An emf self-induced in a solenoid of inductance L changes . . .

1. Oct 31, 2006

An emf self-induced in a solenoid of inductance L changes in time as
E=E_0e^(-kt)
Find the total charge that passes through the solenoid, if the charge is finite. (Use E_0 for 0, k, and L as necessary.)

Now I know that the induced emf is

E_L=-L(dI/dt)
I'm having a hard time on this problem since I'm looking for the charge, and not for the current which I believe I have to determine in the first place. I'm not sure how to exactly find di/dt and then relate it to the charge. Could anyone assist with this please?

2. Oct 31, 2006

I know that I have to take the integral of an equation twice, though I do not know how to incorporate L and the given equation into one really.

3. Oct 31, 2006

Mindscrape

I don't see any integration, but rather differentiation. They tell you that $$E = E_0 e^{-kt}$$ - this is a given correct?

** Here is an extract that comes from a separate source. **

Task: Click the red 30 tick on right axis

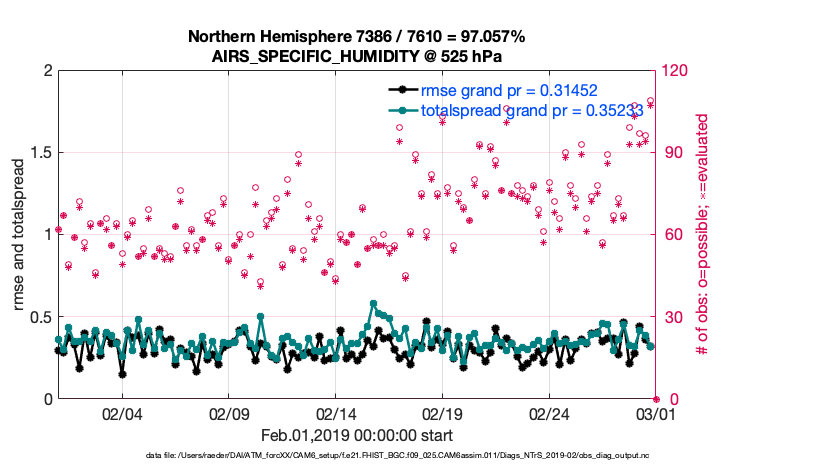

So, what about using chain rule to find $$\frac{di}{dt}$$, which will give you charge?

4. Oct 31, 2006

I know how to differentiate the equation, but I don't know how that gives me dI/dt, could you elaborate?

5. Oct 31, 2006

Mindscrape

Oh, whoops, I think I misinterpreted the problem. It is not asking you to find the rate of change of voltage with respect to charge, that's what I thought at least. This is really just some algebra to find Q(t).

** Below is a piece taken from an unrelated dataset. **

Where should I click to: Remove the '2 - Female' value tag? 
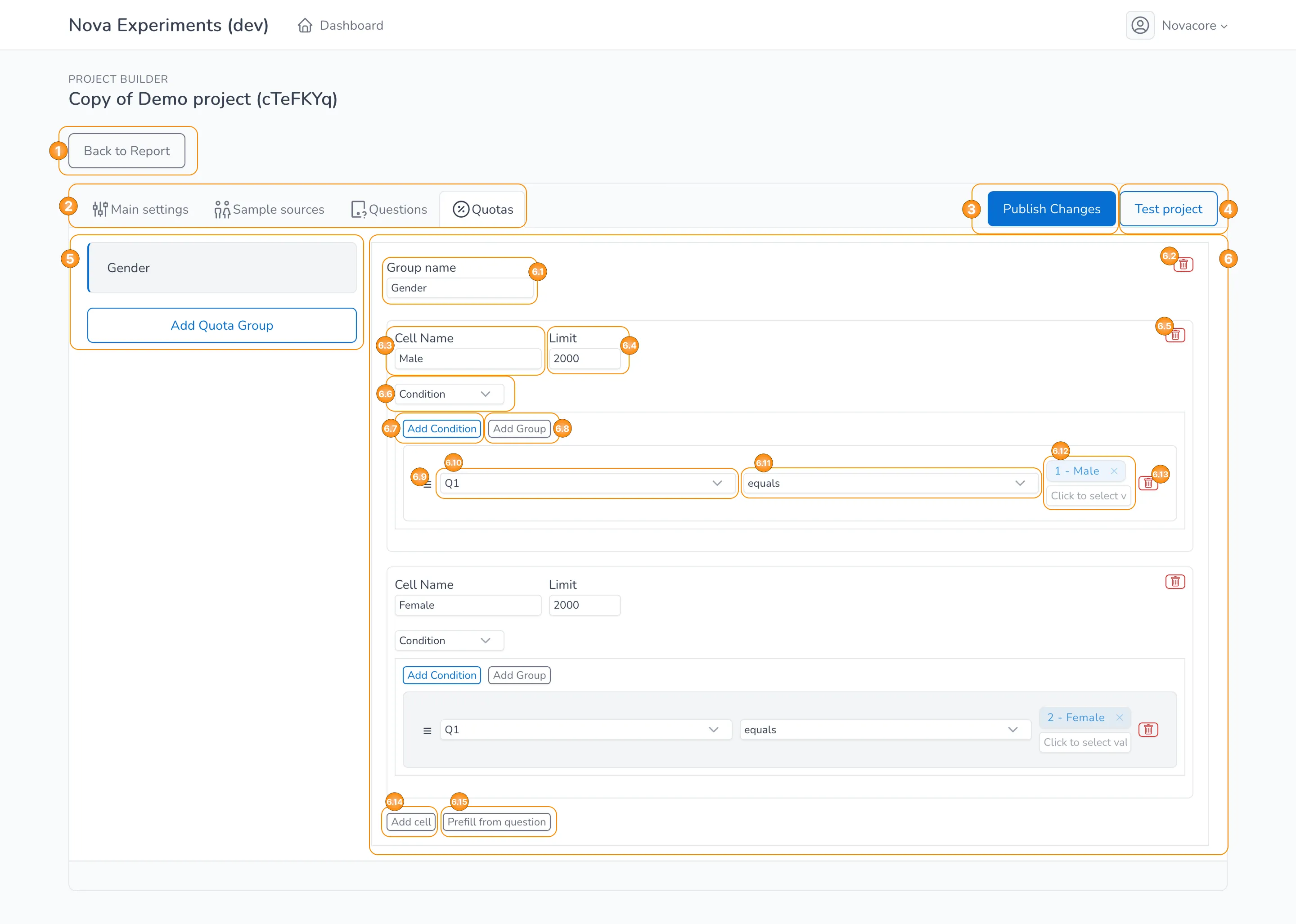[1119, 718]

I can put you on the right track if you want. Your equation for the voltage (EMF) in an inductor could be wrong, though I'm not really sure what sign convention was used for the polarity through the inductor in the circuit you are analyzing (so it could be either positive or negative, but it is usually positive). Anyway, you have already said that you know charge as being proportional to voltage and inversely proportional to inductance. You also said that you know voltage is proportional to the exponential function. Use equalities and you can get charge in terms of the exponential.